Эта интерпретация иконы, попытка присвоить ее и попытка предложить молодому поколению то, чего, по мнению Бенуа, у него не было, вызвала ярость Давида Бурлюка. Дело в том, что Бенуа напоминал футуристам, что в иконе, помимо формальной остроты, сложности и современности, было духовное содержание. Это искусство было не само по себе, а во имя
«Критики [подобные Бенуа] западное искусство превратили в глыбу и стали им накатывать, стали душить новое в русской живописи. Мы им открыли это новое в западной живописи. Мы выли и кричали, восхищаясь Сезанном, Гогеном и Ван Гогом — кои открыли нам глаза — не к подражанию, а на возможность свободы… <…> Молодое русское искусство встало на ноги — у Запада и в искусстве великом народном нашей отчизны — мы научились одной великой истине: что нет определенного понимания… формы, линии, цветовой инструментовки…
<…> Что надо бояться авторитетов. Что надо верить и в свое искусство, и в искусство своей родины. Что Россия не есть художественная провинция Франции!»
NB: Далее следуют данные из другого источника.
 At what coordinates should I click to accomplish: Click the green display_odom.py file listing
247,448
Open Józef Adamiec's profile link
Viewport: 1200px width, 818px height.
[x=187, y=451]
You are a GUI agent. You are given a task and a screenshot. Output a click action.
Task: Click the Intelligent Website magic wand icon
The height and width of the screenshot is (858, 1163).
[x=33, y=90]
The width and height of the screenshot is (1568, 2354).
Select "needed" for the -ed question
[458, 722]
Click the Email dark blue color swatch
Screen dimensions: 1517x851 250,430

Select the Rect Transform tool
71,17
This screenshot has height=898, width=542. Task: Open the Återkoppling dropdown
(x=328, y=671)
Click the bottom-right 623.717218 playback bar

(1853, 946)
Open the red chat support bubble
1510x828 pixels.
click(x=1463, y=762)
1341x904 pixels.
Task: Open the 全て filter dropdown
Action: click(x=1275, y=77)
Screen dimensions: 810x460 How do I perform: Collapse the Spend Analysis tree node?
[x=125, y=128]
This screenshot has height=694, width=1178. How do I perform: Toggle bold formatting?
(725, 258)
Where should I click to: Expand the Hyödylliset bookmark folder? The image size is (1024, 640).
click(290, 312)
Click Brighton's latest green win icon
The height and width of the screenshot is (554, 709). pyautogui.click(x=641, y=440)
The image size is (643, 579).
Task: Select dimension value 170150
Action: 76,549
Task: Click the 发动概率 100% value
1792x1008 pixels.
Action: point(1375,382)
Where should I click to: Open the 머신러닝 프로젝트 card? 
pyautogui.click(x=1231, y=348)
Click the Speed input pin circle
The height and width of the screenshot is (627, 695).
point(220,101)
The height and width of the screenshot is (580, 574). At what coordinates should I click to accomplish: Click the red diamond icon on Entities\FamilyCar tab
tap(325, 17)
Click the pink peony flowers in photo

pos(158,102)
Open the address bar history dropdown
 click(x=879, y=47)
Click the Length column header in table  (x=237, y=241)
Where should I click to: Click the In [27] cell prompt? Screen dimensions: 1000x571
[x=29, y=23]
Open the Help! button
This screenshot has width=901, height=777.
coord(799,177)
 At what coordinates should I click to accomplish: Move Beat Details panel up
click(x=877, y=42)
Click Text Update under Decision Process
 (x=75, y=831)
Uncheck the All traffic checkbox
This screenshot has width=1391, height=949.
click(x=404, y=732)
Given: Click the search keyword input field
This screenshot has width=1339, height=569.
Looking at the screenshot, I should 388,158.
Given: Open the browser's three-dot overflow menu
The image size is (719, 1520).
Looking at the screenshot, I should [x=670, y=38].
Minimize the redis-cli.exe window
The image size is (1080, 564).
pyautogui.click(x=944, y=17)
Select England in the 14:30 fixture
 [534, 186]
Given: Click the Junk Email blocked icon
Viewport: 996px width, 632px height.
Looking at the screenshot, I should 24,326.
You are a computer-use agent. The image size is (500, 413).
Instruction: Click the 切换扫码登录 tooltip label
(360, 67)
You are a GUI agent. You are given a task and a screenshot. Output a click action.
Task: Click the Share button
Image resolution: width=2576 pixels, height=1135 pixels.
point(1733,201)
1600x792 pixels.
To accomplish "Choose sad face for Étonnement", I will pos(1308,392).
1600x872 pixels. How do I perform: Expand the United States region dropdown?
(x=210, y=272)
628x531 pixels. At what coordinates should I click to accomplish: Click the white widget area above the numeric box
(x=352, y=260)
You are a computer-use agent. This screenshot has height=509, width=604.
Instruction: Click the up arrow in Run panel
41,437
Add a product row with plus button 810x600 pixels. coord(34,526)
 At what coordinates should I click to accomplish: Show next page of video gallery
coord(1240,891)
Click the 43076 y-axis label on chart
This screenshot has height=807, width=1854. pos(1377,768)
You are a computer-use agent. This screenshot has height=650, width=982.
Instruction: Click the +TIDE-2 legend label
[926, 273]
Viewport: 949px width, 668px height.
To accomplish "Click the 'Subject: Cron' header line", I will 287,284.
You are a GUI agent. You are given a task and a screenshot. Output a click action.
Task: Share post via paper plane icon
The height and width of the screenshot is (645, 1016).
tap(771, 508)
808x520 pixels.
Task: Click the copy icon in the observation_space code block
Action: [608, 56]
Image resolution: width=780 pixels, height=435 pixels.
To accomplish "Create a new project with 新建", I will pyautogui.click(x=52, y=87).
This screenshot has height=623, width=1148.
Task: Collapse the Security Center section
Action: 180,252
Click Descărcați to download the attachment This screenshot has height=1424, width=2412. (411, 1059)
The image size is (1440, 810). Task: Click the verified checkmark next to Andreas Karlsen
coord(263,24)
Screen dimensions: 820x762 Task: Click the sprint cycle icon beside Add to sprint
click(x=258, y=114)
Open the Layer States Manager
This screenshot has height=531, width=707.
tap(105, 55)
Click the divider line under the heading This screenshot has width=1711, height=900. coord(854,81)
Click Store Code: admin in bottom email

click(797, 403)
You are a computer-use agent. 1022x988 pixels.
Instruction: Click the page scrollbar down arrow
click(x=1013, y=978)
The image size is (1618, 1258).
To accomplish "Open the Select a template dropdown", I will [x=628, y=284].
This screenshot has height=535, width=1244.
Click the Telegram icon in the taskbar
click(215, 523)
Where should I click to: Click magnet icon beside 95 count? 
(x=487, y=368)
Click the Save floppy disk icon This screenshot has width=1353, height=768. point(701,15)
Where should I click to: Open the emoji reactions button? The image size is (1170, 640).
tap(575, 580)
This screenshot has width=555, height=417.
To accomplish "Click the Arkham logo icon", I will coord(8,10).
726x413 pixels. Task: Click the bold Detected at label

Изоляция, начавшаяся с Первой мировой войной и многократно усилившаяся во время Гражданской войны, привела к тому, что русское искусство оказалось в плодотворном одиночестве. Мы больше не знали, что происходит в Париже. И притом что французское искусство замерло в 1914 году — оно выглядело для русского человека теперь так, как выглядел остановившийся музей Щукина, — оно продолжало оставаться молчаливым участником диалога. Но отрешенность от развития позволила русским художникам, прежде всего нового поколения футуристов, прийти к абсолютно радикальным, революционным выводам — супрематизму, конструктивизму, производственному искусству. И очень важно, что эти выводы, демонстрирующие свободу, выход в принципиально новую проблематику, были сделаны именно в эпоху изоляции. Получив очень плодотворный импульс от французского искусства, русские художники перешли к собственным проблемам. Как потом хорошо сказал Кузьма Петров-Водкин, полезное, здоровое одиночество, которое «не было остановкой у разбитого корыта французских мастеров от Щукина».